PROBLEM DETAILS> Please copy every record below exactly and leave out the pictures.
*** DATA FOR PROCESSING ***
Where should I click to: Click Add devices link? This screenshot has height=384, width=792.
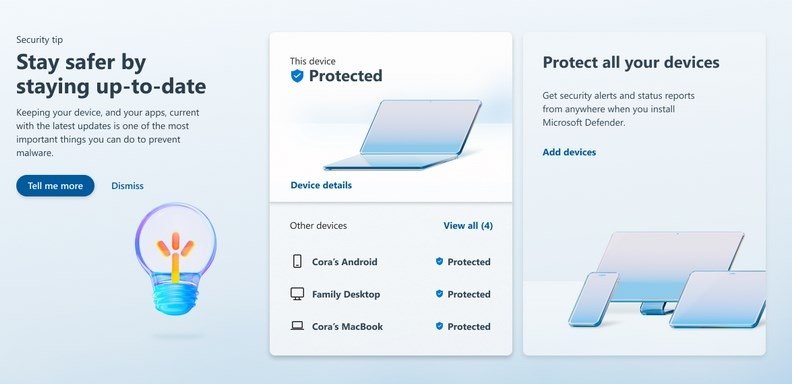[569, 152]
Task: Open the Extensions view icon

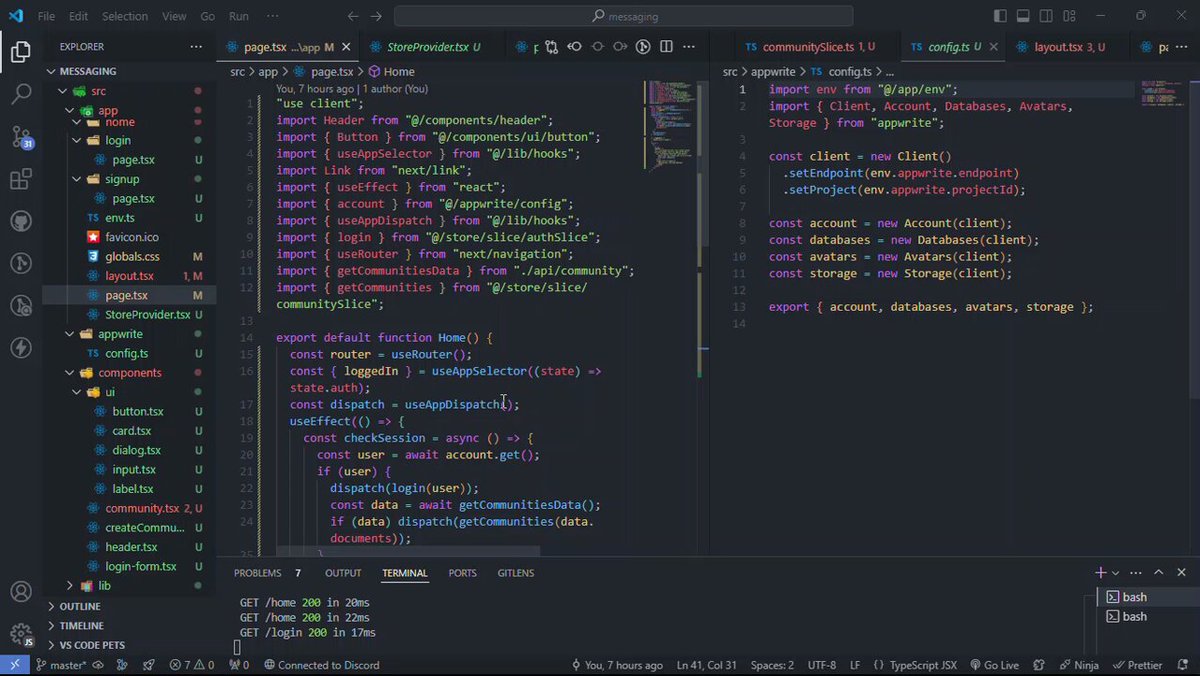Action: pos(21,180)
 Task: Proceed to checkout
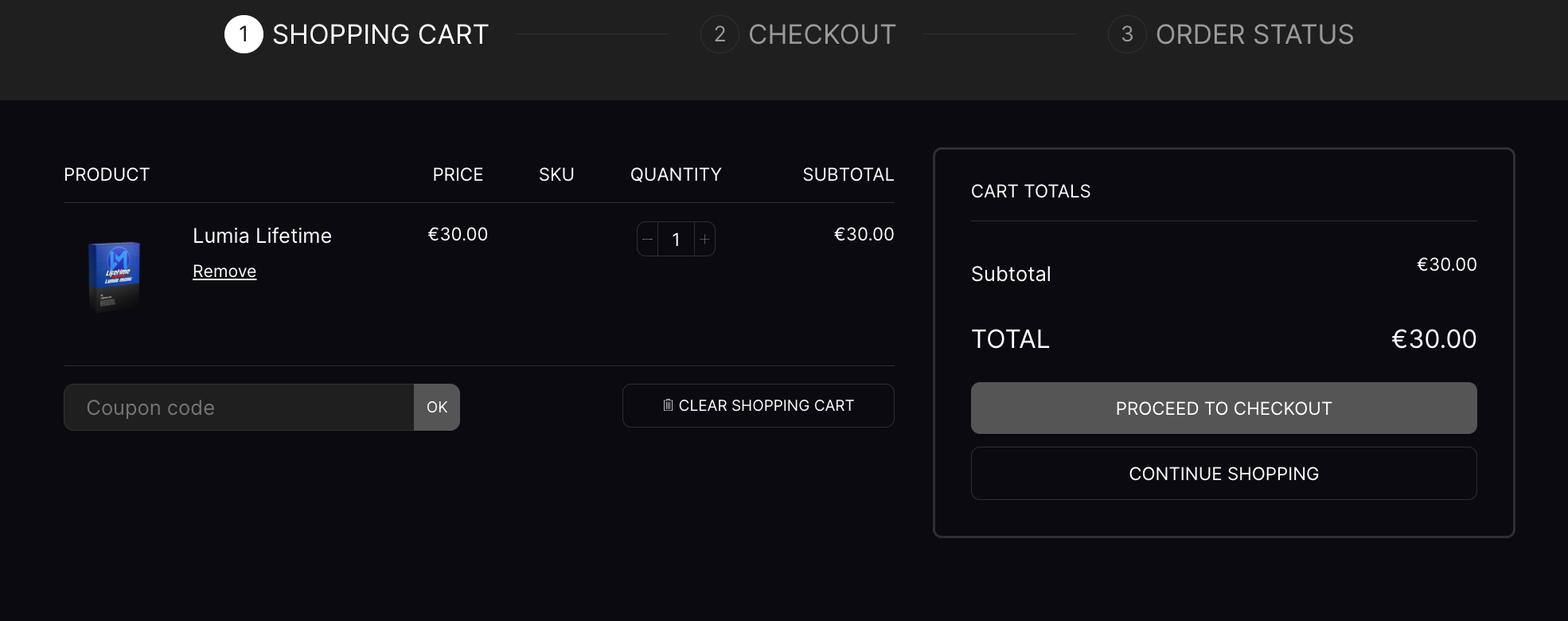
***
ANSWER FOR THIS EXERCISE>
Where should I click to: Click Add devices link? This screenshot has height=384, width=792.
[569, 152]
Task: Open the Extensions view icon

Action: pos(21,180)
 Task: Proceed to checkout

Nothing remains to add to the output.